[Collected data]

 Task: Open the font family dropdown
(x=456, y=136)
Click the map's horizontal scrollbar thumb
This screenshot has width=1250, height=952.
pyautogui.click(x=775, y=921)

[What you will do]
Word for word, transcribe each record.

[Task response]
 Task: Open the font family dropdown
(x=456, y=136)
Click the map's horizontal scrollbar thumb
This screenshot has width=1250, height=952.
pyautogui.click(x=775, y=921)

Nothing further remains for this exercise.